* [What the task requires] Without the pictures, print the lines from the one holding "Instruction: Click the プロフィールを編集 button" through the last line below, both included, exactly as they stand.

━━━━━ Records supplied ━━━━━

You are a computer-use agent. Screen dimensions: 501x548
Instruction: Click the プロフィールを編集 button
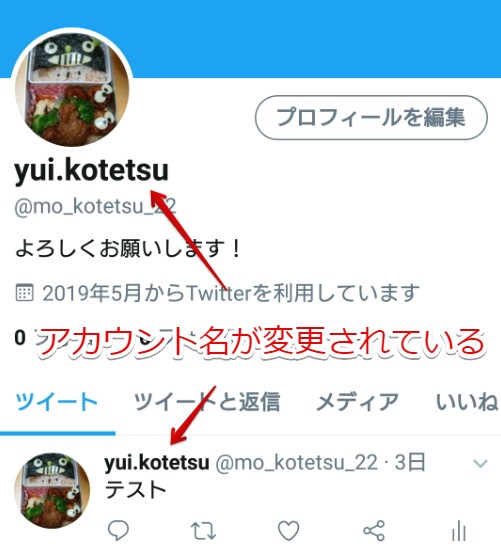click(x=371, y=117)
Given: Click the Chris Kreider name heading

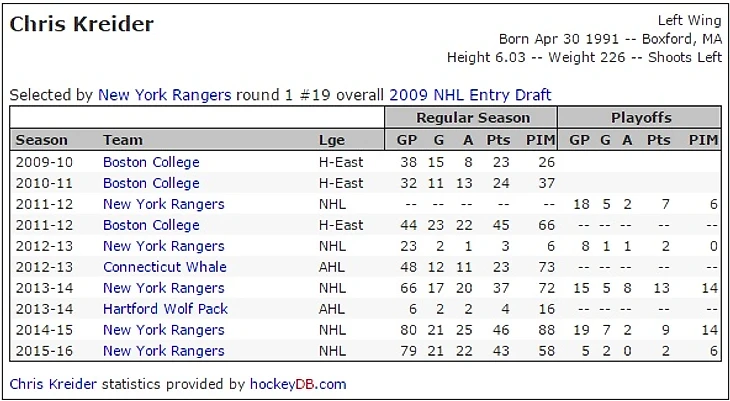Looking at the screenshot, I should [81, 24].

━━━━━

* [Solution to the exercise]
Instruction: Click the プロフィールを編集 button
click(x=371, y=117)
Given: Click the Chris Kreider name heading

Looking at the screenshot, I should [81, 24].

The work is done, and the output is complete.